The business community has been in an uproar due to family disputes and conflicts. Siblings and couples sue one another over management rights and wealth inherited over two or three generations.

This is not the first time. Only a handful of major conglomerates did not go through the “brotherly conflicts” in the succession process after the founder. Whenever the management is passed from the founder to the next generation, the discord repeats, and they engage in a fierce media war.

Lately, a dramatic element has been added to their scandals. Private equity funds are involved in sibling disputes and brother-sister disputes are increasing. A divorce lawsuit also involves stocks valued at trillions of won.

Either way, it is a battle that ordinary people cannot imagine or sympathize with. Nevertheless, the public’s interest is great because the future of large corporations, which contribute to employment and GDP, is at stake. In particular, if the family members of a listed company compete for stakes, the stock price fluctuates regardless of the actual value of the company. Individual shareholders suffer as a result. Nevertheless, the public is not surprised, as similar discords have repeated for generations in many large corporations.

Unlike Koreans who have grown insensitive to the disputes, these wars seem strange and exotic to the eyes of non-Koreans. The New York Times on Dec. 18 reported on the LG Group family dispute.
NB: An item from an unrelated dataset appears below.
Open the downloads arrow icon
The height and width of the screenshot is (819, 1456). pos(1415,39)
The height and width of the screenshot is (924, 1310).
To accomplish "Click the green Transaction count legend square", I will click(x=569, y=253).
The inheritance battle of the fourth largest company in Korea with an asset of 170 trillion won ($131.8 billion) was broadcast around the world.

The episode of the controversial conversation between current Chairman Koo Kwang-mo and the spouse and two daughters of the late former chairman Koo Bon-moo was described as a scene from a novel or a movie. Many readers had a bitter laugh when reading the cold views of the global investors cited in the article and the follow-up article, titled “Chaebol Families Dominate South Korea’s Economy.”
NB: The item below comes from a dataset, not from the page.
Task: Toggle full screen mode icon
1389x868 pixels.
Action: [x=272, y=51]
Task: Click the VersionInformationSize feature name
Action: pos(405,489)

Major Korean companies operating around the world are global companies. As the world has changed, many point out that the heads should not be used as a background for the president’s visit to a traditional market and instead focus on competing with their global rivals. People hope for sustainable growth of the Korean economy rather than the success of the administration.
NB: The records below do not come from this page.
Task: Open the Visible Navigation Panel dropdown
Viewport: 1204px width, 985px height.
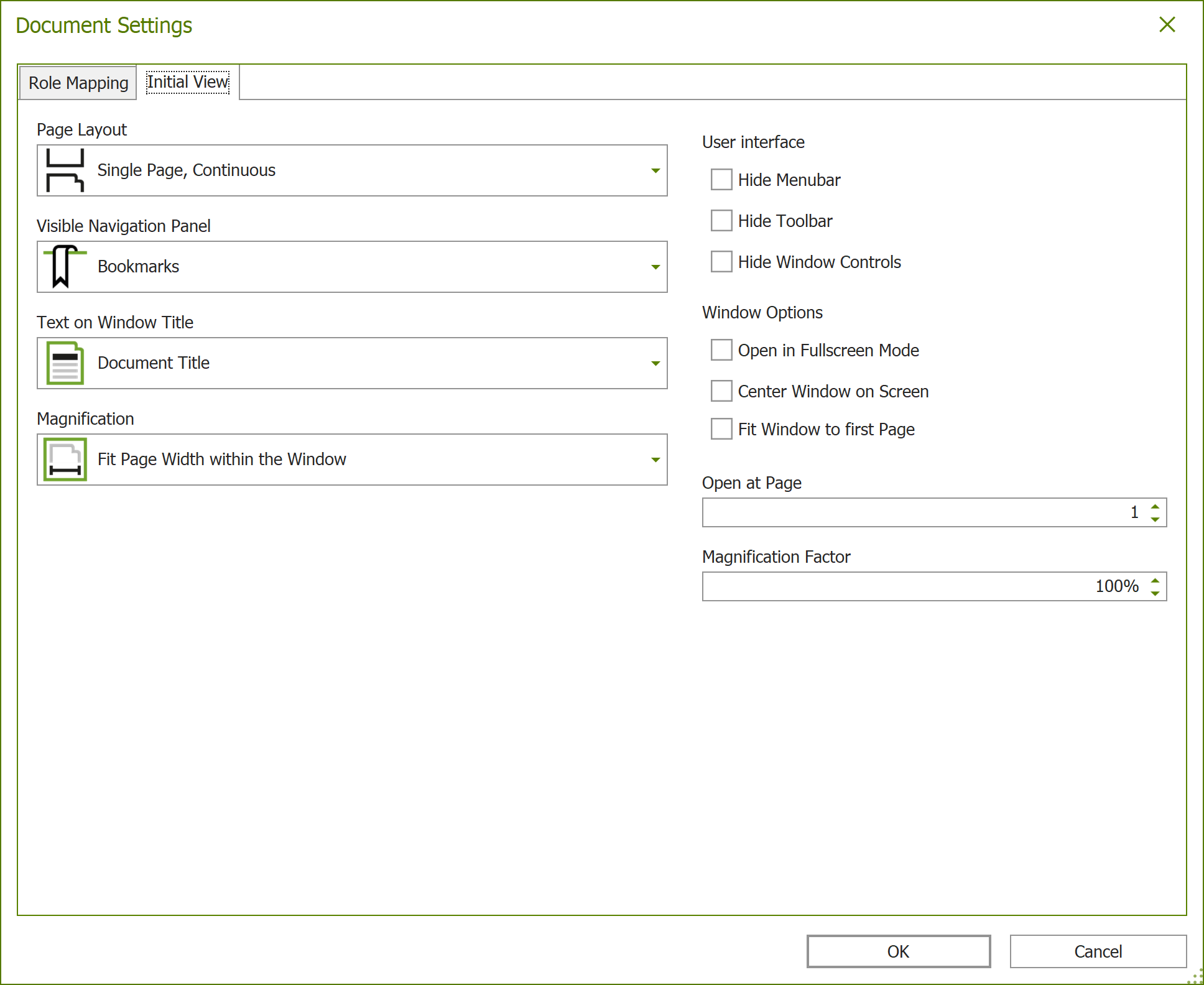Action: click(x=655, y=266)
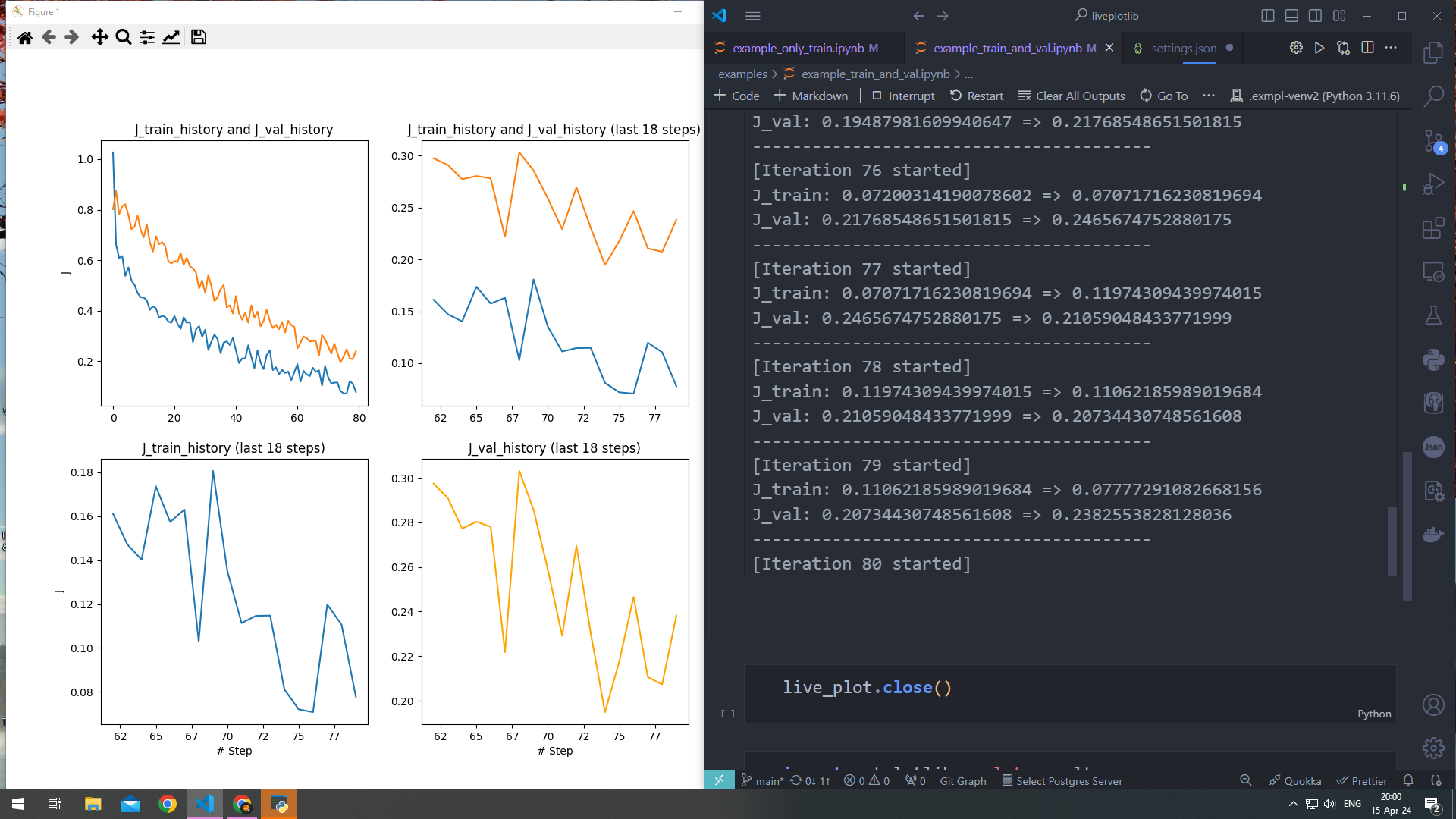Switch to the example_only_train.ipynb tab
This screenshot has width=1456, height=819.
(802, 48)
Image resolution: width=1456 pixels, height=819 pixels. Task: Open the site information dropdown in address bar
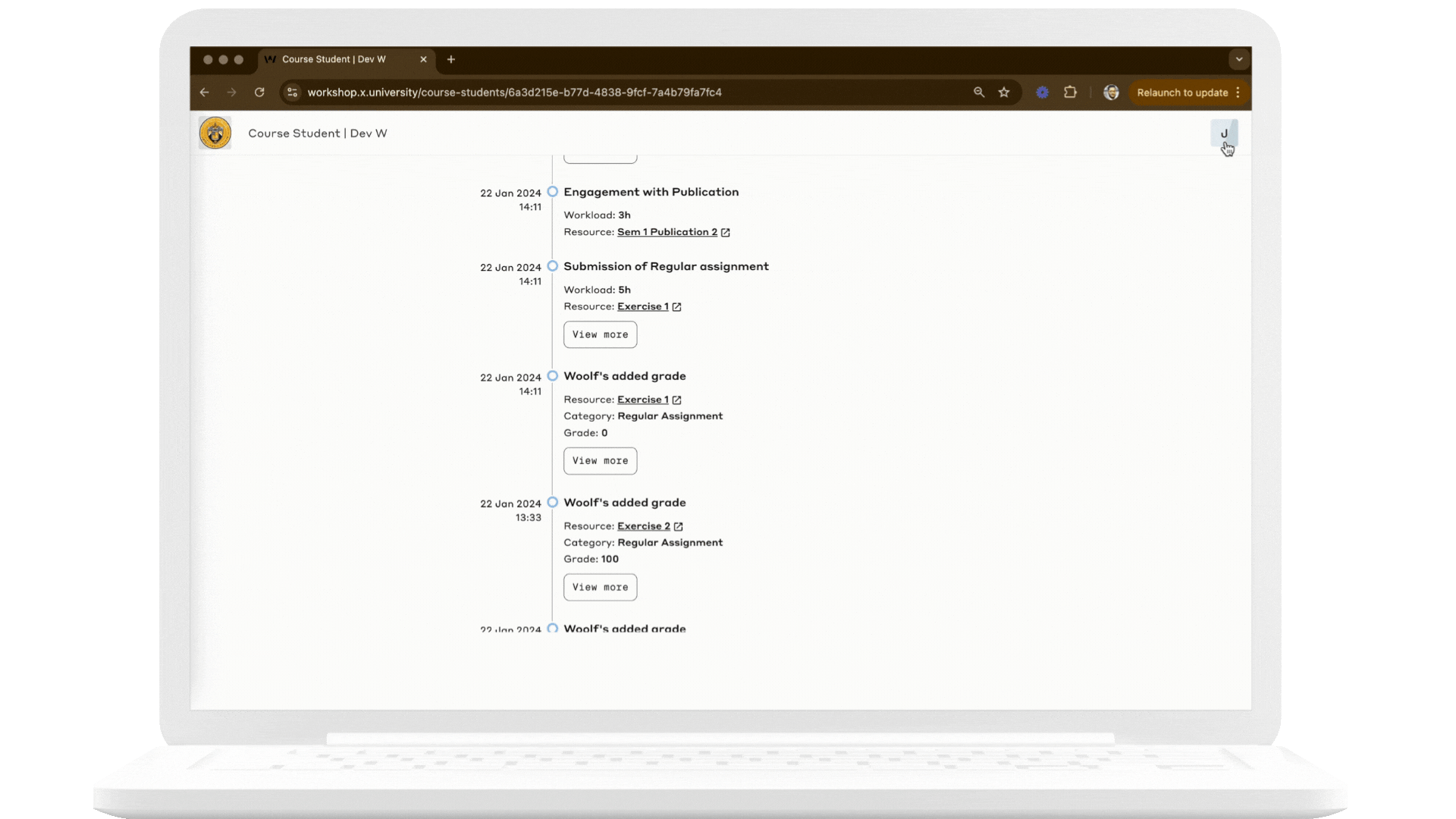tap(292, 92)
However, some companies haven’t gotten out of the management rights succession and inheritance disputes. While the dirty gossip is spreading, the pioneering spirits of the founders and the legacy of the predecessors are long lost. As long as their family scandals repeat themselves, their demand to lower one of the world’s highest inheritance tax rates — up to 60 percent of the inherited assets when the premium for the biggest shareholder is applied — will remain up in the air. Ordinary people’s prediction that they will repeat the same thing over and over is reasonable enough. Am I wrong?